Смолин, не оборачиваясь, махнул рукой:
— А ну его к дьяволу с его файв о’клоками! Только этого мне недостает!
— Ну, я пошла, — нерешительно сказала Ирина. — Надо в лаборатории приборы проверить. И вообще…
Смолин смотрел ей вслед. У двери, ведущей в глубины судна, Ирина на мгновение задержала шаг, наверняка чувствовала его взгляд. Он ждал, что обернется. Не обернулась.

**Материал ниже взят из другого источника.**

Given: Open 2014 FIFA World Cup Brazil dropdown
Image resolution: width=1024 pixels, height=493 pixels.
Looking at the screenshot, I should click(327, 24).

Смолин снова подставил лицо ветру. В синеве моря, взметая острым форштевнем пенистые буруны, бойко шла навстречу «Онеге» двухмачтовая белобортная яхта, изящная, как морская птица.
«Буржуи развлекаются, — зло подумал Смолин. — Сволочи!»
Рядом с ним кто-то прислонился к борту. Это был Чайкин.
— Любуетесь морскими красотами, Константин Юрьевич?
— Любуюсь, — буркнул Смолин.
Чайкин дергал головой, пританцовывал на месте и было ясно, что его переполняет желание о чем-то рассказать.
— Ну, говорите же! — не выдержал Смолин. — Что у вас?
Несмотря на хмурый вид и нелюбезный тон метра, Чайкин решился:
— Понимаете, Константин Юрьевич… Все говорят, что своей репликой вы очень помогли Файбышевскому. Еще бы! С вами Золотцев не может не считаться. — Чайкин помедлил. — …Правда, некоторые опасаются, что из-за этого стоянка в Италии сократится.
— Ну и черт с ней, с Италией!
Чайкин на минуту притих.
— …А я узнал еще одну любопытную вещь… — Он снова сделал осторожную паузу. — Если, конечно, хотите, скажу…
— Ну!
— Знаете, кто такой этот Чуваев? Мне человек один сообщил. По секрету. Зять Матюшина. Понимаете? Самого Матюшина! Так что у него в Москве ох какая длинная рука. Недаром Золотцев перед Чуваевым улыбки рассыпает, как цветочки…
Смолин отошел от борта, намереваясь идти в каюту, но обернулся и, не глядя на Чайкина, сухо бросил:
— Я вижу, что вы ходите по судну и собираете слухи. Это не дело ученого. Если в самом деле решили стать им, то надо заниматься наукой. Только наукой!
И уже на ходу обронил, будто между прочим:
— А на вашего Чуваева с его длинной рукой в Москве мне наплевать.
Итак, решено! Ежедневно он встает за полчаса до общего подъема — в шесть тридцать. Зарядка, бритье, душ, завтрак — и за работу.
Новая жизнь началась с момента, когда звякнул подвешенный к стене будильник. Смолин быстро натянул спортивный костюм, сунул ноги в кеды. Когда обувался, чуть не упал со стула — покачивало. Но он все равно пойдет на зарядку! Надо привыкать к штормам. Уже в коридоре услышал хрипловатый радиоголос:
— В связи с усилением штормового ветра просим во всех каютах и лабораториях проверить, задраены ли иллюминаторы.